Written by Shivani Naik | Rio De Janeiro | Updated: August 20, 2016 10:23:39 am
PV Sindhu, PV Sindhu silver medal, PV Sindhu india silver medal, india silver medal, PV Sindhu carolina marin, PV Sindhu vs carolina marin, carolina marin vs PV Sindhu, sindhu marin gold medal match, womens singles final, sports Carolina Marin of Spain hugs PV Sindhu of India after winning the gold medal match 19-21, 21-12, 21-15. (Source: Reuters)

It would be great disservice to a talent as promising as PV Sindhu to say that the 21-year-old has given her best at this Olympics, and recalibrate her own hopes from self by adding that she would be content with a silver. For a country that had nothing at the Olympics for the first 13 days, PV Sindhu’s commanding march into the final was as good as gold. Except, PV Sindhu is such a big contender for gold at Tokyo that every step she takes from here on – including how she processes this silver – will be seen against that mark.

Carolina Marin, for one, had decided as soon as London wound down, that Rio was to be her Games. Great players deserve a post-mortem of their silvers – it’s what has brought perennial silver man Lee Chong Wei his best chance for an Olympic gold, beating Lin Dan.

So while India’s expectations might be satiated from Sindhu, the badminton world is expecting grander stuff from her now. The All-England, a World Championship, who knows a stunning run to World No 1.

For Sindhu, now an Olympic silver medallist, suddenly all that inconsistency of the last few years feels irrelevant and the lack of Super Series titles seems a hollow quibble – the final against Marin was a match to file away and keep just like she had so many other defeats that helped chisel her game and experience going into Rio.
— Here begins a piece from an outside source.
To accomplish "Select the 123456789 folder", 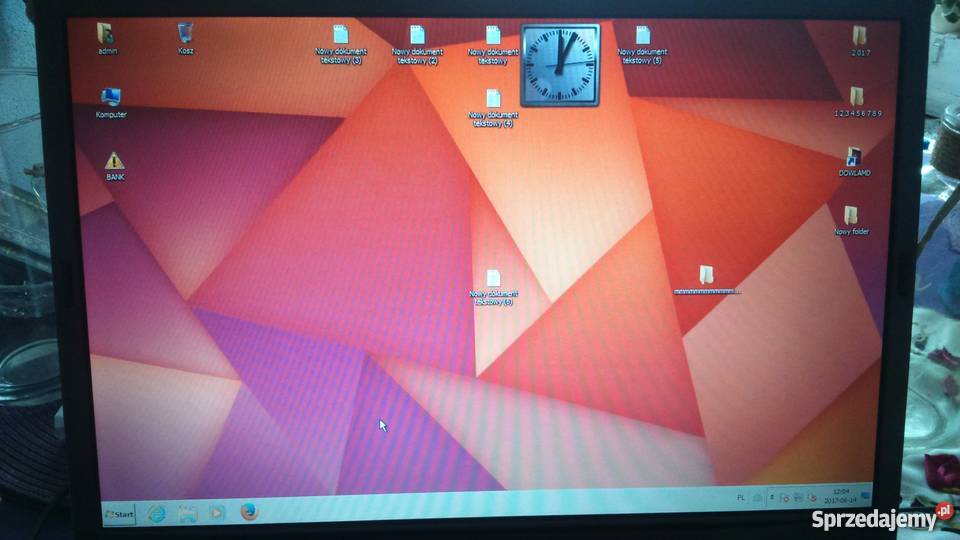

On Friday, against Marin, Sindhu failed to attack the Spaniard’s backhand – a weakness that can be a little confusing since she’s a left-hander. Against Nozomi Okuhara in the semifinals, Sindhu had attacked the Japanese girl’s backhand and ended the challenge marching into the final. Today, Sindhu would keep hitting at Marin’s forehand – giving her easy plum chances to put away.

There were crosscourt smashes – the ones that she didn’t use as kills that became easy for Marin to pick because they lobbed onto her ready, busy, hyper forehand. The down the line smashes though – that could have troubled Marin – were far too few to entertain hopes that Sindhu’s first set 21-19 win could float on and end in a victory.

Marin was two notches better on the day – prancing around the court in easy movement and with a better shot selection and tactical nous at all times. Marin has that effect on players: she can cause panic by just being left-handed even before she starts her celebrating, yowling routine that actually gets her into a lot of perception trouble with the chair umpire.

But maybe it was Sindhu’s angle of shots – that’s always been this — going on the backhand of the right-hander, leaving a ferocious player like Marin free to run riot on her forehand.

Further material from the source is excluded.